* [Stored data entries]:
== Segment start ==

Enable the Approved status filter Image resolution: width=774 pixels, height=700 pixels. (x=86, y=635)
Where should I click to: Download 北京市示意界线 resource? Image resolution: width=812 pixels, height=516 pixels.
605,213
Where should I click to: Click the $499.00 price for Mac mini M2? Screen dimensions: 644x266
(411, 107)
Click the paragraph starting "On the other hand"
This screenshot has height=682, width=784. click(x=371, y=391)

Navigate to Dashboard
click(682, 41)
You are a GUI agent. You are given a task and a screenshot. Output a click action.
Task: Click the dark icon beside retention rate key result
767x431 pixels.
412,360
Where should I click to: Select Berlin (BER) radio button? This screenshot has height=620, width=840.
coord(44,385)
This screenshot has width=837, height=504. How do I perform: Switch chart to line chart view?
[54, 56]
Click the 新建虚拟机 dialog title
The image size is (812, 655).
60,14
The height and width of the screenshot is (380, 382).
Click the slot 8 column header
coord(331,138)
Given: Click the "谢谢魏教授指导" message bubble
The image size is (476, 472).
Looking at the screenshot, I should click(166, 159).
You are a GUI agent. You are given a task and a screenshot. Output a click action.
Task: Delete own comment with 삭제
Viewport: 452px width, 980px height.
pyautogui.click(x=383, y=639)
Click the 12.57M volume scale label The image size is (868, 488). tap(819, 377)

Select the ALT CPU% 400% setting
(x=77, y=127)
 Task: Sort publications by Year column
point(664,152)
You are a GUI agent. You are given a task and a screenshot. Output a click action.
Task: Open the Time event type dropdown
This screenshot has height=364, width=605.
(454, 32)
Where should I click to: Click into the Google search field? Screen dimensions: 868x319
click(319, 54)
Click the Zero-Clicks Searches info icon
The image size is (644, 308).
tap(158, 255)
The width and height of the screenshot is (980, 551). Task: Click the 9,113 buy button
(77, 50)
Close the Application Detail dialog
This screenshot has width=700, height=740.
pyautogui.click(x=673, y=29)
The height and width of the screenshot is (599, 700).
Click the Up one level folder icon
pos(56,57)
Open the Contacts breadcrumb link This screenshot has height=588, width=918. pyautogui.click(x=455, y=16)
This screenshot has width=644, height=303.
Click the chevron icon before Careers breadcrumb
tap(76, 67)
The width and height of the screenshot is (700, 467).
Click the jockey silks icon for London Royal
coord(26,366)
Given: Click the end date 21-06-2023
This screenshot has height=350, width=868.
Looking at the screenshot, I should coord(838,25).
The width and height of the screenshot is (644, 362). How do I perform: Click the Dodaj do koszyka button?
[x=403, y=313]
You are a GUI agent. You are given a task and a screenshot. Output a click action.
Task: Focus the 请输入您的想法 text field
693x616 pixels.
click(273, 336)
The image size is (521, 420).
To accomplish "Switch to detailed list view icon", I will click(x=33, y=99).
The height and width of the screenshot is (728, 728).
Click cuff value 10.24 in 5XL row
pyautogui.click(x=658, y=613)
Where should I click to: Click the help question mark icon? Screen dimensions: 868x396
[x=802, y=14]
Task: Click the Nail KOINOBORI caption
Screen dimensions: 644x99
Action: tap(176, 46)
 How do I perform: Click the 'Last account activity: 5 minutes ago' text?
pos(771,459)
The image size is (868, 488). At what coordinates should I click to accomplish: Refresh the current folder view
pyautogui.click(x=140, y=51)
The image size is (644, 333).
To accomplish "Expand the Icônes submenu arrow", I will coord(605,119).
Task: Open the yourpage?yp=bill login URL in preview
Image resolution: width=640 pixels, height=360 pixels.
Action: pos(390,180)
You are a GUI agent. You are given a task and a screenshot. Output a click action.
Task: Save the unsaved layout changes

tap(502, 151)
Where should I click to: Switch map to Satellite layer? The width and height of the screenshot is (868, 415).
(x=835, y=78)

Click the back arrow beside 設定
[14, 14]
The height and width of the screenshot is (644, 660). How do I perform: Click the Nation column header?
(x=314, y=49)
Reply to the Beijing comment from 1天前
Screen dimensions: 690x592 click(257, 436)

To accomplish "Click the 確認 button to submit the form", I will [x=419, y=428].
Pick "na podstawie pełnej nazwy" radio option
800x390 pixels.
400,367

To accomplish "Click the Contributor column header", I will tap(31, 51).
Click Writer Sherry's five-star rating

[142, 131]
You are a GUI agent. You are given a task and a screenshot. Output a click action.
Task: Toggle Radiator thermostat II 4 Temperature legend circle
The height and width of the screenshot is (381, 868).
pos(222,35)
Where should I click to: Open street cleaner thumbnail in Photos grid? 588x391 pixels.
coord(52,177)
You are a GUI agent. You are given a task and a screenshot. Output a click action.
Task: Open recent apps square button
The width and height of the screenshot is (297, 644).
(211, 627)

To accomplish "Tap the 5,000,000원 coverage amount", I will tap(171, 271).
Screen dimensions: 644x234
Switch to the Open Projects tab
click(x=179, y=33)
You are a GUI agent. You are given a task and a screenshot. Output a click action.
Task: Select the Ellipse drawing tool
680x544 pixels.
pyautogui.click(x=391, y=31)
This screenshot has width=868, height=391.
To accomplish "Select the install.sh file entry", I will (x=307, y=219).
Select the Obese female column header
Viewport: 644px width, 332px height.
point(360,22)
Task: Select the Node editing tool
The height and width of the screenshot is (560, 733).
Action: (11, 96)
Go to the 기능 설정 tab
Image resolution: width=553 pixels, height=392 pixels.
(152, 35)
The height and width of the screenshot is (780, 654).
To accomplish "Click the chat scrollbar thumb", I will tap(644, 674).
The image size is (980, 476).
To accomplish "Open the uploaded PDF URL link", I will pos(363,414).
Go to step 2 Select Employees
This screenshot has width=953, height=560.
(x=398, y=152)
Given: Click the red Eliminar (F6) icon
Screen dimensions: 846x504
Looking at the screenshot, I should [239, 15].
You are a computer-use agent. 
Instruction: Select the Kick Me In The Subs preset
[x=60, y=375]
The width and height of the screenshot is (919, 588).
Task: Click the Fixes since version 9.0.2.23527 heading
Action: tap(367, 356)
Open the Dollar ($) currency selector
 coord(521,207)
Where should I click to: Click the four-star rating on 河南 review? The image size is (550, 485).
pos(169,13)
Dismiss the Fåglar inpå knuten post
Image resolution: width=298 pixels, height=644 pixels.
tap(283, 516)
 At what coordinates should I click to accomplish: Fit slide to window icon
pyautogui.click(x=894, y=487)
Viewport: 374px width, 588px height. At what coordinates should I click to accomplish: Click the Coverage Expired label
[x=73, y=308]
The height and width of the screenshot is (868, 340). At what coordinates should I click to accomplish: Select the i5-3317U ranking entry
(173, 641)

== Segment end ==

* [Required work]:
Could you set down, word for word, only the lines above from the line with "Click the Up one level folder icon" to the line with "Task: Click the Nail KOINOBORI caption", including both?

* [Written answer]:
Click the Up one level folder icon
pos(56,57)
Open the Contacts breadcrumb link This screenshot has height=588, width=918. pyautogui.click(x=455, y=16)
This screenshot has width=644, height=303.
Click the chevron icon before Careers breadcrumb
tap(76, 67)
The width and height of the screenshot is (700, 467).
Click the jockey silks icon for London Royal
coord(26,366)
Given: Click the end date 21-06-2023
This screenshot has height=350, width=868.
Looking at the screenshot, I should coord(838,25).
The width and height of the screenshot is (644, 362). How do I perform: Click the Dodaj do koszyka button?
[x=403, y=313]
You are a GUI agent. You are given a task and a screenshot. Output a click action.
Task: Focus the 请输入您的想法 text field
693x616 pixels.
click(273, 336)
The image size is (521, 420).
To accomplish "Switch to detailed list view icon", I will click(x=33, y=99).
The height and width of the screenshot is (728, 728).
Click cuff value 10.24 in 5XL row
pyautogui.click(x=658, y=613)
Where should I click to: Click the help question mark icon? Screen dimensions: 868x396
[x=802, y=14]
Task: Click the Nail KOINOBORI caption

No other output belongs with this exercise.